= Monk from Kupinovo =

Serbian medieval writer

Monk from Kupinovo (Serbian: Монах из Купинова/Monah iz Kupinovo; end of the 15th-century) was a Serbian medieval writer.

== Life and work ==
He wrote "Service to the Holy Despot Stefan Branković" as a monk in the Kupinovo monastery in Srem, where the relics were located until after 1486, when Stefan Branković's relics were transferred to Krušedol monastery at the beginning of the 16th century.

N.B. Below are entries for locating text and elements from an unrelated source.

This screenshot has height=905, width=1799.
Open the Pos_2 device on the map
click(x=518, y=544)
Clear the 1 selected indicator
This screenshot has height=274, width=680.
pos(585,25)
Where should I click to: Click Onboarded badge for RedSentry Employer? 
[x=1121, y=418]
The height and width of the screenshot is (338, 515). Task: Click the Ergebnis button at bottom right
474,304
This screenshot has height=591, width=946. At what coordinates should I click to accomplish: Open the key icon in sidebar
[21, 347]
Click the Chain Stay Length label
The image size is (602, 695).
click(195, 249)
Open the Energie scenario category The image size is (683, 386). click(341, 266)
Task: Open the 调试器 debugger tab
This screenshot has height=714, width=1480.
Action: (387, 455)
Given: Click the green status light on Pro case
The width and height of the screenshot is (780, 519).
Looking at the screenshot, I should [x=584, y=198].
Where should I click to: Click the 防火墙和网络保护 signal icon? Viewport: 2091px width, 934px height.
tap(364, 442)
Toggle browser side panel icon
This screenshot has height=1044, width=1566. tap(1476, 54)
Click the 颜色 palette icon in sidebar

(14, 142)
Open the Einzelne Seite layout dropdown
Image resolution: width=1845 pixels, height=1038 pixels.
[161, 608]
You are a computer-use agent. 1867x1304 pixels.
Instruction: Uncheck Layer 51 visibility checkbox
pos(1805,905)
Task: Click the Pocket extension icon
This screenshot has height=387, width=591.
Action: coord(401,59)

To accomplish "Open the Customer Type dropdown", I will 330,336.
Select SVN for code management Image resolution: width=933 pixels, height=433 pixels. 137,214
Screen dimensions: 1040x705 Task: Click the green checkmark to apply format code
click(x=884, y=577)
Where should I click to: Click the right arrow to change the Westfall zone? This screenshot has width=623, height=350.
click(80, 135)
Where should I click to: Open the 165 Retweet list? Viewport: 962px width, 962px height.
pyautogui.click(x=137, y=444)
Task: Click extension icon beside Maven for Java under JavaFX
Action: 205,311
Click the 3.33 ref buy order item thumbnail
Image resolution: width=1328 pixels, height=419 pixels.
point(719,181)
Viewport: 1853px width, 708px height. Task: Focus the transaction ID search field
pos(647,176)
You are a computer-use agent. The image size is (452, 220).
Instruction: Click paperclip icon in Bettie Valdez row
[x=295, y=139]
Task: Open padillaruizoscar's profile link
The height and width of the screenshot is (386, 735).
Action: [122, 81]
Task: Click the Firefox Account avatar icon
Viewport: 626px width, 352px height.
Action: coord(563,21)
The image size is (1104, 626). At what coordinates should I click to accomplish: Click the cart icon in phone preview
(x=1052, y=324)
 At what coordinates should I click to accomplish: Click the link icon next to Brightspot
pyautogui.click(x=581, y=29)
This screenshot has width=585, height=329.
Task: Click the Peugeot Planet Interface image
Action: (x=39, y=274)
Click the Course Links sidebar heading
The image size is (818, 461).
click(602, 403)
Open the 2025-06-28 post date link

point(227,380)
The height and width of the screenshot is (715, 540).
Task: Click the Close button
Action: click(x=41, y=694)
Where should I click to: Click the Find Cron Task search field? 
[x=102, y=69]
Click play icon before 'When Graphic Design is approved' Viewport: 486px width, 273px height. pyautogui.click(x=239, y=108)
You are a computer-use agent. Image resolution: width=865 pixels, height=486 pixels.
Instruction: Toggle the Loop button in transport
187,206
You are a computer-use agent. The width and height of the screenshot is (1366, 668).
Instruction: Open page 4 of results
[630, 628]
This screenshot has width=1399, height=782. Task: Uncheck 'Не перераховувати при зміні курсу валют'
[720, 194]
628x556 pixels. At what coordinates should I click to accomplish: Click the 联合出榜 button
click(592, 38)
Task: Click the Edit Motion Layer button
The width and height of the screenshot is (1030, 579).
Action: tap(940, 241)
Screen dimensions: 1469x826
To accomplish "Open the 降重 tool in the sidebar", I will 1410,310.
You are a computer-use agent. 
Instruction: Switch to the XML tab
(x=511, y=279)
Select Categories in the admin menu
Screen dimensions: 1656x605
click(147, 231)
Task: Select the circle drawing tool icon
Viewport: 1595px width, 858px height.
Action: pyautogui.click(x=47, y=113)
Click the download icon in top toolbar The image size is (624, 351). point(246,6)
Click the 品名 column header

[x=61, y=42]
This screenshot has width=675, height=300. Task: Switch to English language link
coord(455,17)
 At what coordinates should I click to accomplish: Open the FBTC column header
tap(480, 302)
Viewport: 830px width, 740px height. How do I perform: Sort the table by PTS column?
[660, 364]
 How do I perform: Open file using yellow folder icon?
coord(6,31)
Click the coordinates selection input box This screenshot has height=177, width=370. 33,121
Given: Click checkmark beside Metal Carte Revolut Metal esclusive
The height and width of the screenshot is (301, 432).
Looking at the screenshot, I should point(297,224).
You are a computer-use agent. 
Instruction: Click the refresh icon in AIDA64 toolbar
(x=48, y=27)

The service describes the blind character of the unfortunate despot in a poetically powerful way.

== Translation into modern Serbian language ==
- "Service to the Holy Despot Stefan Branković" was translated by Dimitrije Bogdanović and Đorđe Trifunović in Srbljak 2, Belgrade, SKZ, 1970, 409–463.

== Literature ==
- Dimitrije Bogdanović: "History of Old Serbian Literature", Belgrade, SKZ, 1980.
- Đorđe Trifunović: "Old Serbian Church Poetry", in "Srbljak", Belgrade, SKZ, 1970.
- Djordje Trifunovic: "Notes on works in" Srbljak ", in "Srbljak", Belgrade, SKZ, 1970.
- Dejan Mihailović: "Byzantine Circle (Small Dictionary of Early Christian Literature in Greek, Byzantine and Old Serbian Literature)", Belgrade, "Institute for Textbooks", 2009, p. 136.